■ EXERCISE REQUIREMENTS ■
Wherever the word "will" occurs in the lines below, copy the whole line.

[[ RECORDED INFORMATION open ]]

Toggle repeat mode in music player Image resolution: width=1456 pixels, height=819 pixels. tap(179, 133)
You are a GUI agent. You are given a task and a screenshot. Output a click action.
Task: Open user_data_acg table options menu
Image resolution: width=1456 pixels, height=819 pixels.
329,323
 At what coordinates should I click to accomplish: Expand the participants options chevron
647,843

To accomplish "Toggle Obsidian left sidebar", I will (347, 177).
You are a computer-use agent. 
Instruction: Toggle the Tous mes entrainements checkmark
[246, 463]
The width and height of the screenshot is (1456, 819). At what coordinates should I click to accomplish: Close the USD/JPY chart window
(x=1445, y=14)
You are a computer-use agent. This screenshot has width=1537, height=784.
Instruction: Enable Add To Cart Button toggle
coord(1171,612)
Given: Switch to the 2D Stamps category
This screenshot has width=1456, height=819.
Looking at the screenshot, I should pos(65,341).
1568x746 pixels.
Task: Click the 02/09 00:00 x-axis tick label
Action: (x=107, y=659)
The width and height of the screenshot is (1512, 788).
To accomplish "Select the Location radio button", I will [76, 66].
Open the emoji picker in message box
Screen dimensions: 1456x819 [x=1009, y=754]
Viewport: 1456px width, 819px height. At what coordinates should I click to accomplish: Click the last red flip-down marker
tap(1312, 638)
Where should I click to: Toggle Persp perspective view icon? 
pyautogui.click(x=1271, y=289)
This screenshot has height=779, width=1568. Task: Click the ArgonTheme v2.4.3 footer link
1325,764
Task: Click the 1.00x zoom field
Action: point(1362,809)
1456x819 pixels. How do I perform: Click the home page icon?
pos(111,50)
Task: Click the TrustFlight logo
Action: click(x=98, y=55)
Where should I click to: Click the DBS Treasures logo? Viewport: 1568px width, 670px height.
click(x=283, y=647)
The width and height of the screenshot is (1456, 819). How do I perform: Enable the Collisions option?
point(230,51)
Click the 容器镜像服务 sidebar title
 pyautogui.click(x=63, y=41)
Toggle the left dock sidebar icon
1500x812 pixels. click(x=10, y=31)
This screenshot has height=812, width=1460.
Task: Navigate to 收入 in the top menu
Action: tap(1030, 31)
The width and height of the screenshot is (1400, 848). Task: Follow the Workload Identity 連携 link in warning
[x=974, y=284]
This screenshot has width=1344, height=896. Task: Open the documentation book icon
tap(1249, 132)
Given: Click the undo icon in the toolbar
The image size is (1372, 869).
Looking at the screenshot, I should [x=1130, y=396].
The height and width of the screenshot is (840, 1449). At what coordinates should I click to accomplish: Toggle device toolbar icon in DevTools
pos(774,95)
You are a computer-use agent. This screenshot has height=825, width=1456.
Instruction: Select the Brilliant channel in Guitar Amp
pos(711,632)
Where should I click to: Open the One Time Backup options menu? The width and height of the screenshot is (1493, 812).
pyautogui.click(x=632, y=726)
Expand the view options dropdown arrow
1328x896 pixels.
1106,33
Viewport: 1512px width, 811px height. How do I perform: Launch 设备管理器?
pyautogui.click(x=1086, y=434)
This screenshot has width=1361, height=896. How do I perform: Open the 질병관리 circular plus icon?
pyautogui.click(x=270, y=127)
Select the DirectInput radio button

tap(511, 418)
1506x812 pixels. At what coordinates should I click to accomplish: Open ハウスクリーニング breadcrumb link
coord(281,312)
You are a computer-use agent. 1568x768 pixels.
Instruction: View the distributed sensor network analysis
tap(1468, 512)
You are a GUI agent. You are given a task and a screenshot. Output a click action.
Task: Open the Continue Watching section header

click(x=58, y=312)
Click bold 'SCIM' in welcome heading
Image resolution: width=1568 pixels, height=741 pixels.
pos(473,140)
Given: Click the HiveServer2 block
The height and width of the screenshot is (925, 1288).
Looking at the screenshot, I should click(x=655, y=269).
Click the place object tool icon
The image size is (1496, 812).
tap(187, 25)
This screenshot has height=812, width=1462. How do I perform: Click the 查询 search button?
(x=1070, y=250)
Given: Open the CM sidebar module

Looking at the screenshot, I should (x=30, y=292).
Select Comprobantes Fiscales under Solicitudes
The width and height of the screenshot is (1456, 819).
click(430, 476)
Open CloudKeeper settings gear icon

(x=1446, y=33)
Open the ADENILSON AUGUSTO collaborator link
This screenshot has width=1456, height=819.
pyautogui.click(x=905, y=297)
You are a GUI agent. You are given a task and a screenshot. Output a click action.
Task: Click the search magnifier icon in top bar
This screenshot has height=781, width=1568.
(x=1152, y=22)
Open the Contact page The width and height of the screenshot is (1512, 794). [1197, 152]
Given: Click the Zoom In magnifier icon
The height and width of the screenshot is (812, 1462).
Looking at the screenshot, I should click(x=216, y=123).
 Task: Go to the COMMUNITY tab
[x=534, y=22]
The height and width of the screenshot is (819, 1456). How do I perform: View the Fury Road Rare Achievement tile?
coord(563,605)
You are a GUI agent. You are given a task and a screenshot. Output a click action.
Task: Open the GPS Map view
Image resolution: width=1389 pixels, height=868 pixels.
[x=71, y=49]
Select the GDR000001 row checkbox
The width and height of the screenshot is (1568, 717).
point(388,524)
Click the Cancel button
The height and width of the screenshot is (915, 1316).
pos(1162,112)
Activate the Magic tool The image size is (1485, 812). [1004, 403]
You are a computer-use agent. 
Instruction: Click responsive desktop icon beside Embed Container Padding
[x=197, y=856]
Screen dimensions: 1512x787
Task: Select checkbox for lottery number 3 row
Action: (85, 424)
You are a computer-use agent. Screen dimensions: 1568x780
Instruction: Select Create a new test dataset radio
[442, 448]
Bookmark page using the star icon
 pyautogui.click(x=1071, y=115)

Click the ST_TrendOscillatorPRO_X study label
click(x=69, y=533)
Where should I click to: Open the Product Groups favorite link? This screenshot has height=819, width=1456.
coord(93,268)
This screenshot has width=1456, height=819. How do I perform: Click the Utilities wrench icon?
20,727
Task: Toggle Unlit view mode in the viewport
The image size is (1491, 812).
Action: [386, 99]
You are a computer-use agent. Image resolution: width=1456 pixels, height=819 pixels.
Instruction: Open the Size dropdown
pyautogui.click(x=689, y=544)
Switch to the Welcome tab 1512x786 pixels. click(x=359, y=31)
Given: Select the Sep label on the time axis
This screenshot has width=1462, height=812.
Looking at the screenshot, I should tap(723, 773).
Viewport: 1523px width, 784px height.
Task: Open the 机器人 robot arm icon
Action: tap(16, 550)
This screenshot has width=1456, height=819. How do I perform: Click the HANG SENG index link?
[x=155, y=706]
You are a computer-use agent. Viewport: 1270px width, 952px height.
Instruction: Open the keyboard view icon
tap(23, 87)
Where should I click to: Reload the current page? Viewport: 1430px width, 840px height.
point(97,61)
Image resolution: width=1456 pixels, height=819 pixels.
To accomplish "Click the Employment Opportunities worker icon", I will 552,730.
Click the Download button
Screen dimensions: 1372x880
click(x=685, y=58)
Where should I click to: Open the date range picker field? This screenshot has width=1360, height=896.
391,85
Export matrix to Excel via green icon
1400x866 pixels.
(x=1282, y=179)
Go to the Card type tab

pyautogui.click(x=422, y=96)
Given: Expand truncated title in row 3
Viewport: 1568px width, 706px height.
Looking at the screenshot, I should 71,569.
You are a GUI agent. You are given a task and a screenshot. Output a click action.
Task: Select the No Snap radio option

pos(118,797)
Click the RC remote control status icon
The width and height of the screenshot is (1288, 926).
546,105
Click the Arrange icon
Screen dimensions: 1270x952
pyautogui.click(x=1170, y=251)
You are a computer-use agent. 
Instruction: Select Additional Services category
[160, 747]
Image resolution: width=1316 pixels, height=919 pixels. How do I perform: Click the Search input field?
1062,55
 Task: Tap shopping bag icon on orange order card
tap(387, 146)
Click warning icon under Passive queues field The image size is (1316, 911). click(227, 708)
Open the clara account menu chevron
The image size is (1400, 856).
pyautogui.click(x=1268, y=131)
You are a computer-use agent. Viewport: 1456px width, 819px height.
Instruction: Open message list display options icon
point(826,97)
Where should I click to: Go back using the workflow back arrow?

[[ RECORDED INFORMATION closed ]]

■ RESPONSE ■
To accomplish "Toggle Obsidian left sidebar", I will (347, 177).
To accomplish "Select the Location radio button", I will [76, 66].
To accomplish "Click the Employment Opportunities worker icon", I will 552,730.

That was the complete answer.